WHAT TO DO
1. Check each of the following statements against the passage on e-beam sterilization, answering yes or no and quoting the deciding words of the text: (a) e-beam sterilization requires water; (b) damage to plastics from the process may take months to appear; (c) the technique works well on large targets such as pallets.
2. Carry on the passage on e-beam sterilization from its final sentence.

PAGE EXTRACT
[Start of Attachment]
E-beam sterilization has many benefits for pharmaceutical companies. Unlike methods such as steam-in-place, e-beam sterilization requires no preparation and no poststerilization steps. The process is extremely rapid. “It’s literally like turning the TV on, exposing the item, and turning the TV off,” says Agalloco. E-beam sterilization is quick enough to enable production processes to run at a semicontinuous or continuous mode.
The technique has practical benefits at the plant level, too. Operators might appreciate the fact that e-beam accelerators incorporate a lot of shielding, are quite safe to use, and require little training. Plant managers might be pleased to know that e-beam sterilization can be considered a green technique because it does not require chemicals or water. The equipment uses little electricity and sometimes can cut utility costs by about 80% (2). In addition, e-beam accelerators can be fully integrated into a production process and are easy to validate.
Radiation-based sterilization has certain drawbacks, though, and e-beam sterilization is no exception. The technique damages particular materials such as plastics, but the degradation is not immediately apparent. It could take months for the material to break down, possibly because the free radicals that the process creates remain active during this time. Unfortunately, manufacturers cannot perform accelerated stability tests to determine whether e-beam sterilization is appropriate for a given substance.
E-beam sterilization can present its own challenges as well. Certain materials undergo a color change during the process. Although the change may not be clinically significant, it could raise aesthetic concerns or inspire doubt in patients’ minds. In addition, electrons sometimes strike oxygen molecules and create ozone within a container, which could pose problems for the drug product.
Manufacturers must keep in mind the limitations that e-beam sterilization imposes. For one, the technique requires a small target and is ineffective against large targets such as pallets. And because e-beams are not as powerful as gamma radiation, companies must restrict their use to materials that are easy to penetrate such as plastics and thin glass. Metals and powdered substances are harder to penetrate, and thus more difficult to sterilize effectively with e-beams, says Agalloco.
[End of Attachment]
EXERCISE DATA
[Start of Attachment]
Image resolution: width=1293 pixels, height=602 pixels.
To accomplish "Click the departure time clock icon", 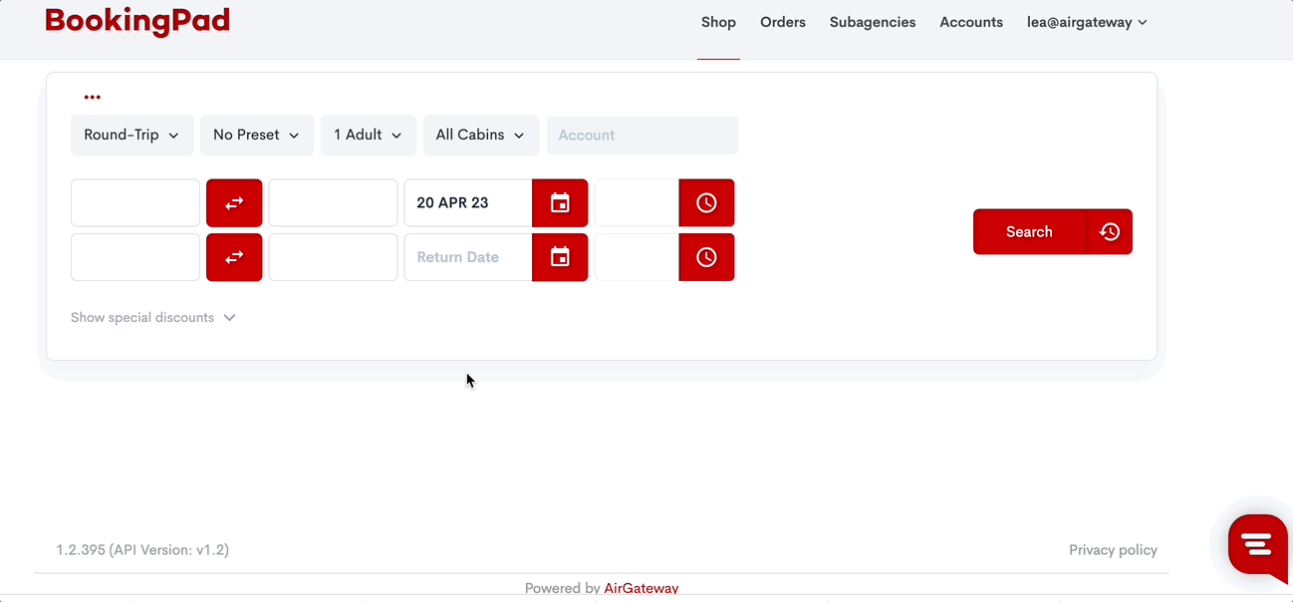I will [x=706, y=203].
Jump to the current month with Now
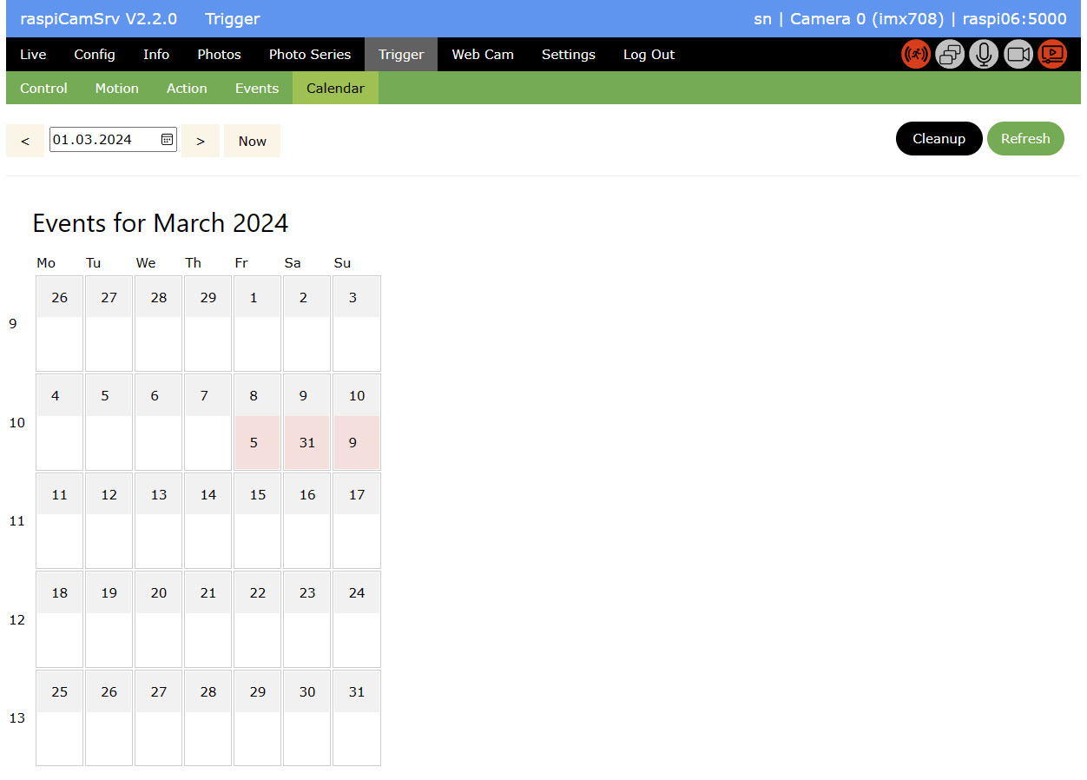This screenshot has width=1087, height=780. [252, 141]
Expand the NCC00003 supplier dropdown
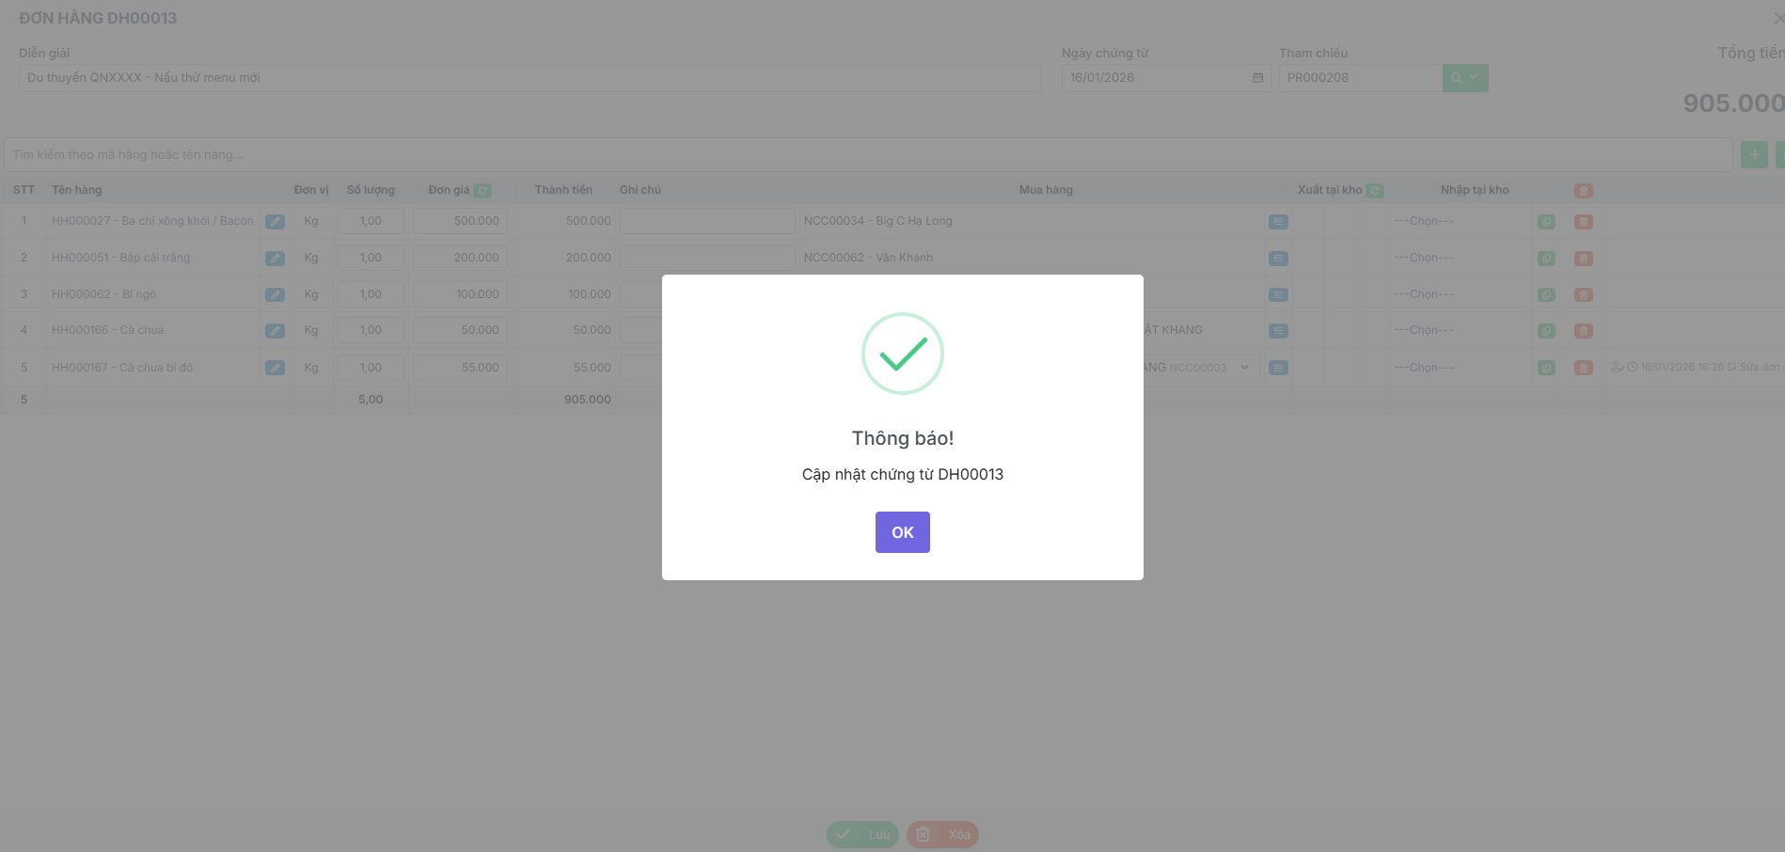Screen dimensions: 1785x852 (x=1244, y=368)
[End of Attachment]
EXERCISE RESULTS
1.
(a) No: "it does not require chemicals or water."
(b) Yes: "It could take months for the material to break down."
(c) No: "is ineffective against large targets such as pallets."

2.
In recent years, e-beam sterilization has quickly gained favor in the pharmaceutical industry, despite its limitations. At first, radiation was considered the province of experts, and drugmakers shied away from the e-beam technique for a long time. It did not help that early e-beam systems were costly and could be a story and a half tall. As the technology evolved, the machines shrank, and the equipment became more affordable, e-beam sterilization became much more attractive to pharmaceutical companies, says Agalloco.
Even as the drug industry begins to embrace e-beam technology, observers have seen early signs that another form of radiation sterilization could have pharmaceutical applications. X-ray technology has been improving, and may now be at the point where e-beam was 15 years ago, says Agalloco. X-ray sterilization works by the same principle as e-beams, but uses more powerful radiation that penetrates materials better. Medical-device manufacturers now use X-rays to sterilize large targets such as pallets, and the process operates more quickly than the e-beam technique. On the other hand, X-rays potentially could cause more degradation and increase concerns about worker safety.
Although each method has its drawbacks, the pharmaceutical industry has discovered appropriate applications for several sterilization techniques. The newfound popularity of e-beams and the potential growth of X-rays show that technological developments continue to expand drugmakers’ options for radiation sterilization.
1. P. Fontcuberta, ISPE Washington Conference (Washington, D.C., 2009).
2. D. Icke, Pack Expo (Chicago, 2008).